Bijna halverwege de straat, kwam een man voorbij. Waren de woorden luid genoeg geweest voor de voorbijganger om ze op te vangen? Het was te hopen van niet. De wandelaar was een onfatsoenlijk ogende en slecht verzorgde dikzak, zoals je ze hier meer in de buurt had. De behoefte aan quasi-joviaal gedoe bestond niet bij Miranda, evenmin was ze in de stemming voor moraliserende opdringerigheid, dus ze besloot het oogcontact te vermijden. Dat mocht de buurtgenoot niet ervan weerhouden zich met haar leven te bemoeien.

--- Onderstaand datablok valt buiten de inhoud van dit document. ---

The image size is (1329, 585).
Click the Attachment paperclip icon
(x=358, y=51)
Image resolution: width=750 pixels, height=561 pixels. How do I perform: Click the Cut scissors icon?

“Vind je dat normaal, zo tegen een oudere meneer doen? Ze zouden je eens een paar ferme tikken moeten geven, met terugwerkende kracht!”  Woede. Er was een hoop woede. Toch hield Miranda zich rustig. Het laatste wat ze nu konden gebruiken was een luidruchtige woordenwisseling die nieuwsgierig volk uit de huizen zou lokken. Ze was het toch ook wel gewend. Het kwam wel vaker voor dat voorbijgangers merkwaardig staarden. Nu vond deze halve zool ook nog dat Miranda een pak voor haar broek verdiende. Ze zouden die dikzak aan de hoogste boom moeten knopen, de zakkenwasser. Met die gedachte in het achterhoofd werd de lijdensweg stilzwijgend vervolgd.

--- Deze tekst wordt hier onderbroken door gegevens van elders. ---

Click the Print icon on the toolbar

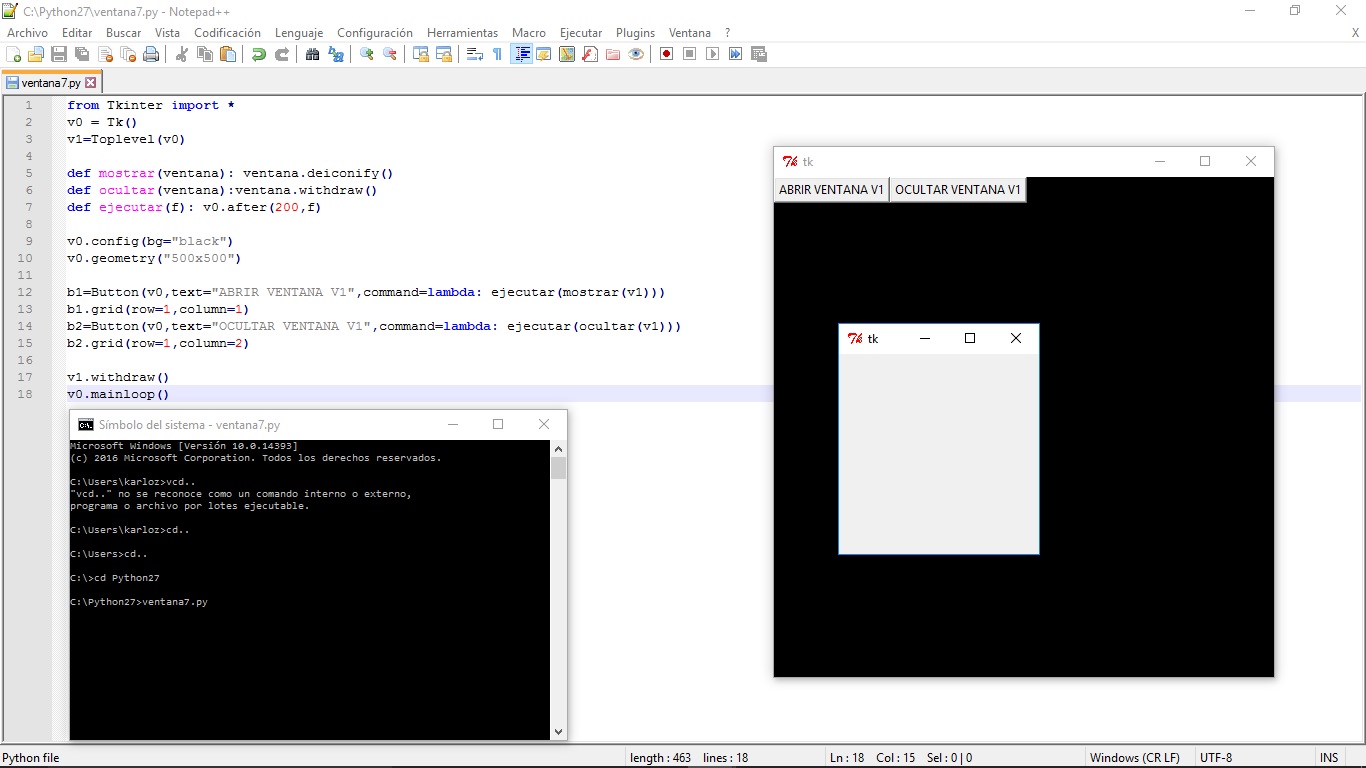coord(151,54)
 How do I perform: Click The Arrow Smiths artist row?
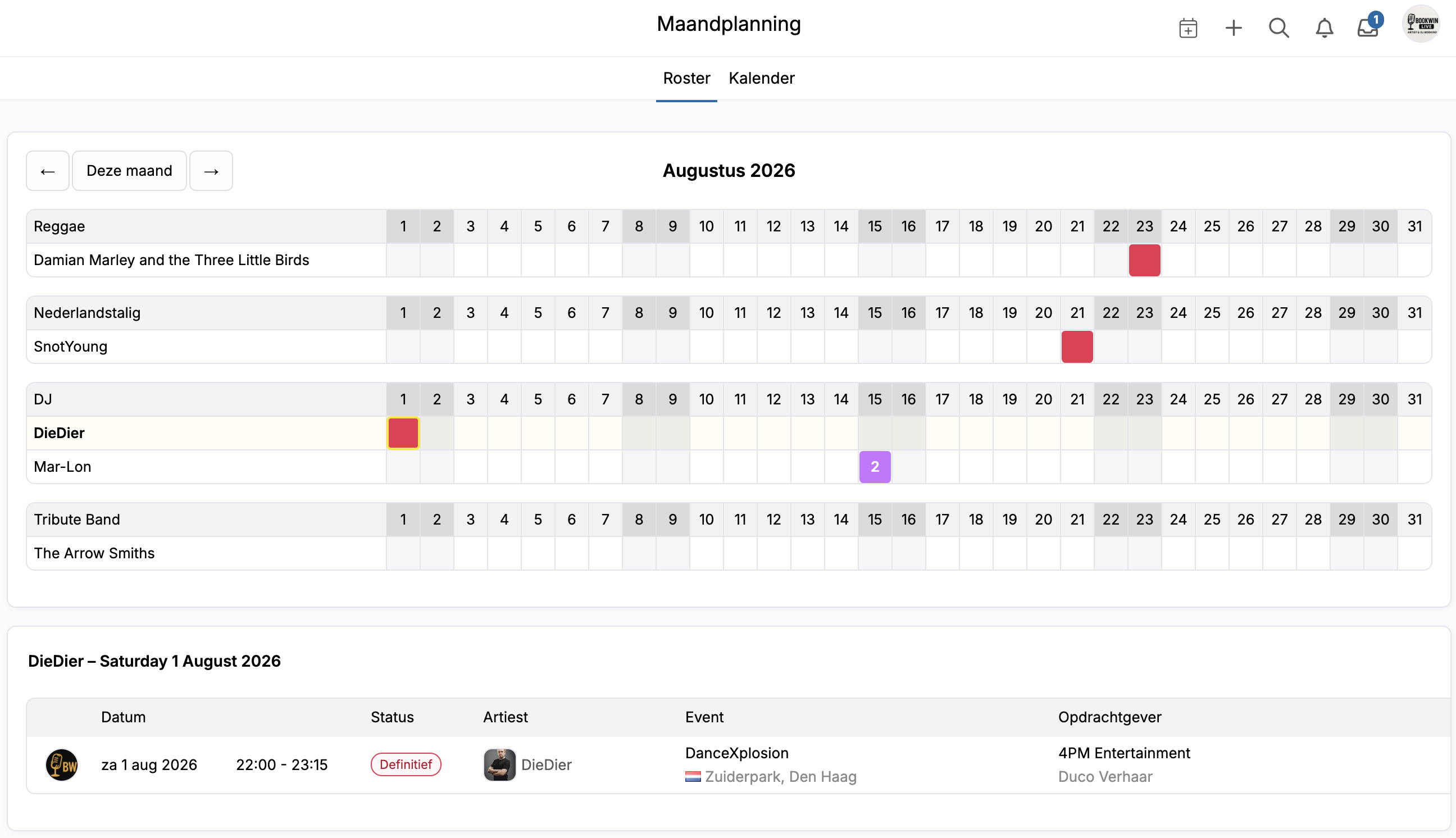point(94,553)
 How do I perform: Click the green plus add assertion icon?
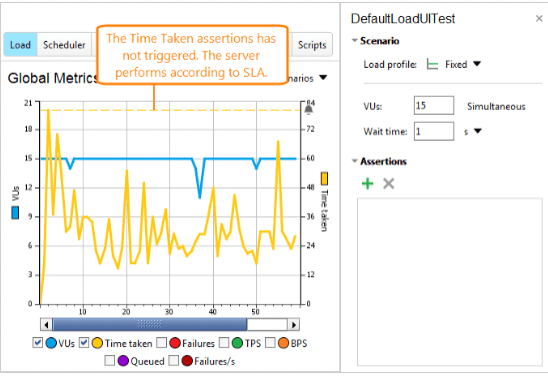(x=367, y=183)
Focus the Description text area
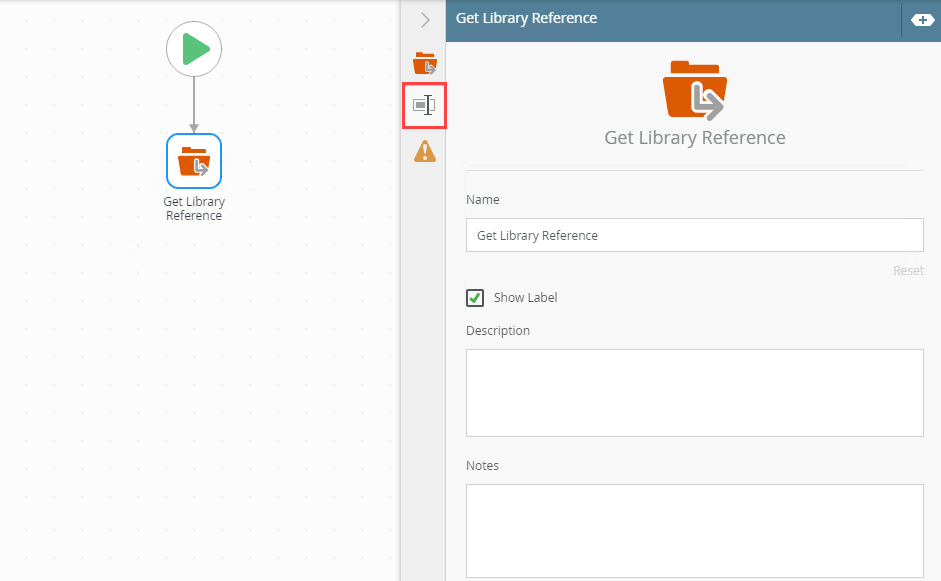Viewport: 941px width, 581px height. point(694,392)
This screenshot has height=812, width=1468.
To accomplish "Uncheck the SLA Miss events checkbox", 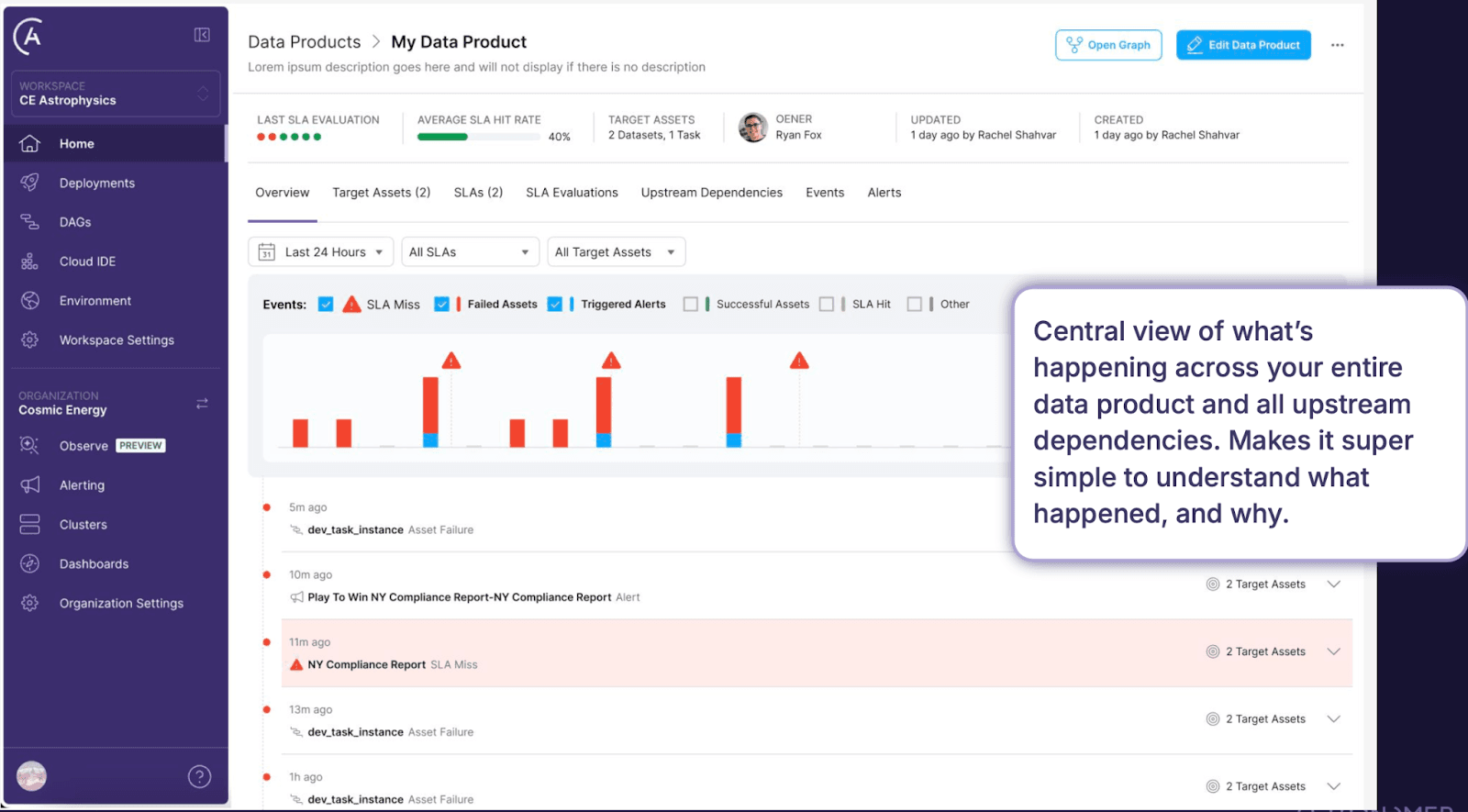I will (x=326, y=305).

De deur ging met een kreun open. Miranda hielp de bejaarde heer over de voor hem inmiddels te hoge drempel. Ze aten samen, dronken koffie, genoten een borrel en zo rond tienen bracht de relatieve jeugd het armzalige hoopje bijna antiek naar bed. Volledig uitgeput streek ze neer op het matras. Hier lag ze dan, nog steeds in huis bij een man van wie ze eigenlijk vond dat hij zoveel steun niet verdiende, maar tegelijkertijd kon ze niet anders.

Afgezien van alle frustraties, verdriet en de oneindige vermoeidheid, gunde ze hem een menswaardige oude dag. Tot een andere conclusie kon ze, ondanks de haat die diep in haar hart huisde, niet komen. Iedereen verdiende respect en waardigheid, dus ook de oude man die haar hele denken domineerde. Zelfs de bemoeizuchtige dikzak van eerder die dag, die ze niet kende, maar haar wel de maat genomen had.

Ze had de beste man zelfs nooit eerder gezien, maar hij verdiende respect en waardigheid, ook al had ze zijn vadsige worstengestalte in de hitte van een naderend inferno van onenigheid het liefst aan een boom zien bungelen. Met die gedachte in haar bewustzijn verloor de slapeloosheid uiteindelijk het gevecht van de vermoeidheid.

***

Enkele dagen later zaten ze samen tv te kijken, de oude man en zijn jongere metgezel, de vrouw die alles voor hem deed. Er was opnieuw een item over de zedenzaak die Nederland al weken bezighield. Er moest iets wereldschokkends te melden zijn, want de opwinding was overal voelbaar. De nieuwslezer in de studio begon met de mededeling dat Klaas O. de dag ervoor was vrijgelaten. Een verslaggever bij de rechtbank gaf een verdere toelichting en duidde de gebeurtenissen.

Er was blijkbaar sprake van misverstanden en de verdachte was er ingeluisd door de daadwerkelijke daders, die hoopten de dans aan de afgrond te ontspringen. Dat had ze uiteindelijk niet geholpen. De verslaggever besloot zijn verhaal met een enkele zin: “We lijken maar een conclusie te kunnen trekken op basis van deze nieuwe informatie: Klaas O. is onschuldig”.

Twee ogen waren niet langer op de tv gericht. Priemend minachtten ze het hoopje ouderdom dat luid ademend op de bank zat. “Triest pa, dat kunnen we van jou niet zeggen. Alle onschuld die je kende, nam je zonder mededogen af “. Behalve het geknor en de klanken van iemand die moeite heeft met ademen, bleef het tergend stil. Miranda stond op om even ontspannen als altijd koers te zetten naar de keuken. Ze vond het tijd voor een lekkere boterham.